Lejos de entenderlo como un ataque a los intereses nacionales, la clase dominante impulsa la idea de que para garantizar la soberanía hay que mantenerse aliado y bajo la sombrilla protectora de Estados Unidos. Quienes más se beneficiaban -y aún lo hacen- era la clase dominante, el ejército y la policía, tanto por los contratos con empresas petroleras como por las sumas millonarias en concepto de asistencia militar que llegaban de Estados Unidos.

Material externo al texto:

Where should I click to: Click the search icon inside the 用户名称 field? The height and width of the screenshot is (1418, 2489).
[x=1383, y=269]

En paralelo con la relación de subordinación se da la modernización política, económica y militar del país. Esta última es donde los mayores esfuerzos se vuelcan, con financiamiento para formación de las Fuerzas Armadas en técnicas de contrainsurgencia, equipos de última generación, incentivo a la conformación de fuerzas paramilitares y operaciones militares de Estados Unidos en territorio colombiano.

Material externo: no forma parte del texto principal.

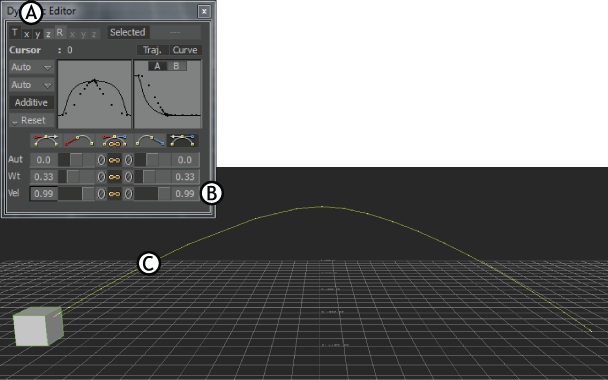
Task: Click the last tangent preset with left arrow
Action: tap(183, 140)
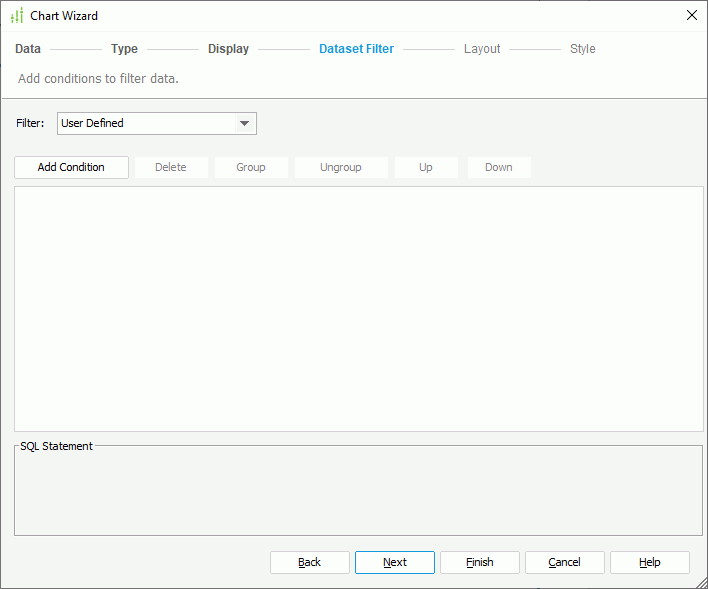Click the Group conditions button
This screenshot has width=708, height=589.
[251, 167]

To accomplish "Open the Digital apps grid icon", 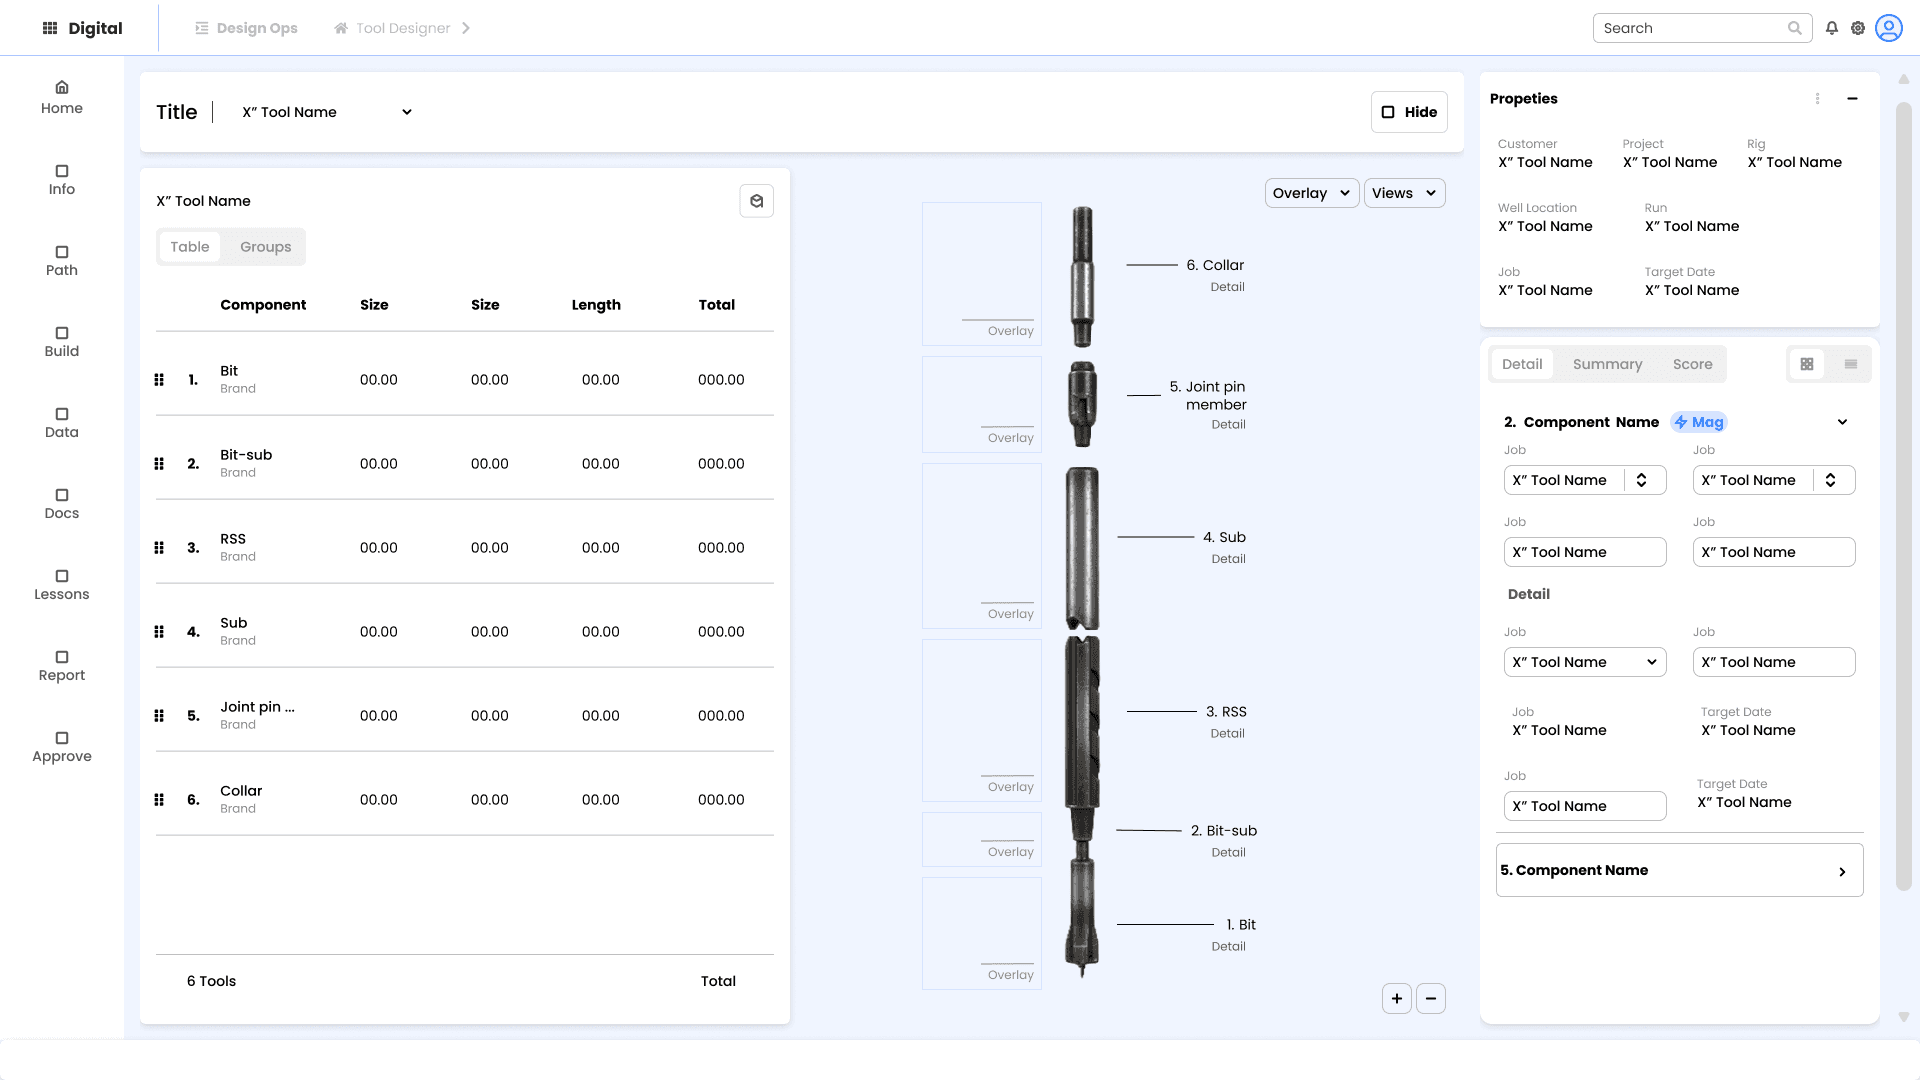I will pos(50,28).
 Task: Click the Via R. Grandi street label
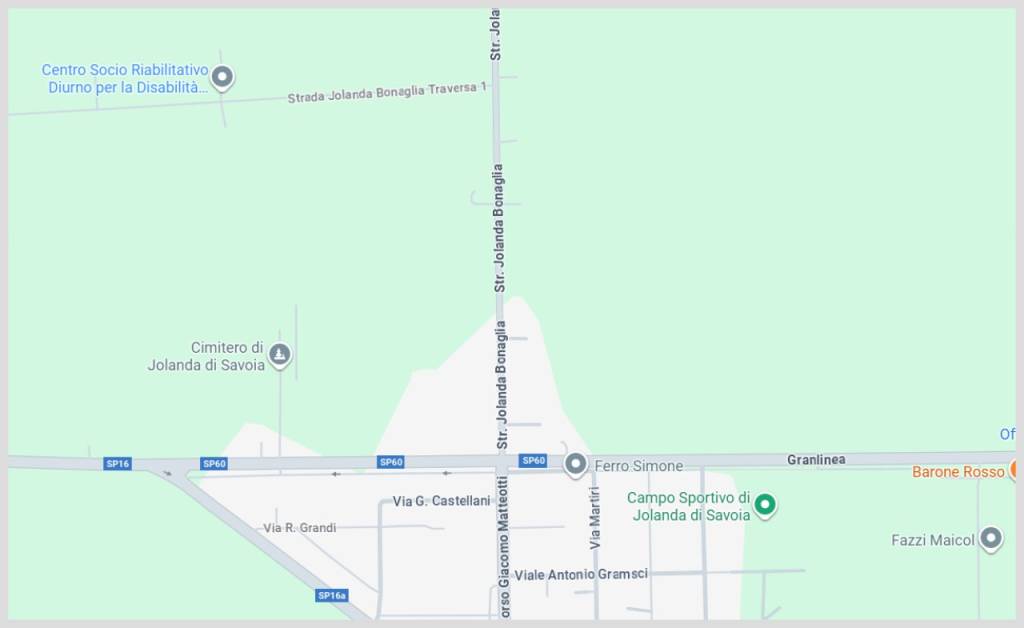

El anticomunismo es tanto la doctrina de seguridad del Estado como la condición para el patrocinio norteamericano a las actividades políticas, económicas y militares del país. El apoyo y la asistencia de Estados Unidos a la conformación del Frente Nacional fue determinante para consolidar un bloque de poder inamovible y garantizar también la impunidad para la profundización de la violencia contra cualquier insurgencia en el país, lo cual da lugar a masacres en manos de las fuerzas de seguridad y asesinatos y desapariciones de líderes sociales.
Con el crecimiento del negocio de la cocaína y la declaración de Estados Unidos a la “guerra contra las drogas”, el Estado colombiano comienza a hacer uso del término “narco-guerrillas” de forma oportunista para deslegitimar la lucha armada y fomentar la continuidad de la guerra contra la insurgencia.
A partir de la implementación del Plan Colombia, se asume que el Estado es débil para hacerle frente a la amenaza que representa la guerrilla, motivo por el cual se hace necesaria la ocupación militar del territorio nacional y también del Estado, así como también una serie de reformas y ajustes con el objetivo de respaldar el proceso de paz. Se trata en los hechos de una militarización en todos los aspectos patrocinada por Estados Unidos para la defensa de sus intereses estratégicos en el territorio.
Sin embargo, el período de mayor sumisión se da a partir del mandato de Álvaro Uribe. Durante esos años se le concede a Estados Unidos el uso de siete bases militares en el territorio, luego de que en Ecuador el entonces presidente Rafael Correa se negara a ceder la base de Manta. A medida que aumenta la asistencia militar de Estados Unidos, crecen los grupos paramilitares. Curiosamente, si bien esta asistencia tiene como fin combatir al narcotráfico, el grueso de las operaciones militares no se desarrollan en áreas donde opera la producción de cocaína, que en este período comienza a aumentar significativamente y cuyo mayor cliente es Estados Unidos que adquiere el 70% de la droga colombiana.
La situación de violencia política y social prolongada que vive Colombia es producto de una estrategia imperialista no sólo para el país sino para la región. La aplicación de las diferentes doctrinas militares muestran al país como un laboratorio práctico de la contrainsurgencia en todo el continente, que con el inicio de la guerra contra las drogas pone al narcotráfico como combustible del conflicto y permite no sólo mayores niveles de ayuda militar y económica de los Estados Unidos sino también niveles cada vez más altos de impunidad para los sucesivos gobiernos colombianos.
El desafío que se presenta ante la elección para atender las demandas de la población sobre vivienda, trabajo y condiciones dignas de vida es lograr la desarticulación de la estructura que consolidó la violencia política y social como método para sostener el poder en manos de una oligarquía subordinada a intereses extranjeros. Se trata sin dudas de una tarea por demás compleja en un contexto de naturalización de la violencia más explícita y ante la sombra del imperialismo norteamericano en plena decadencia.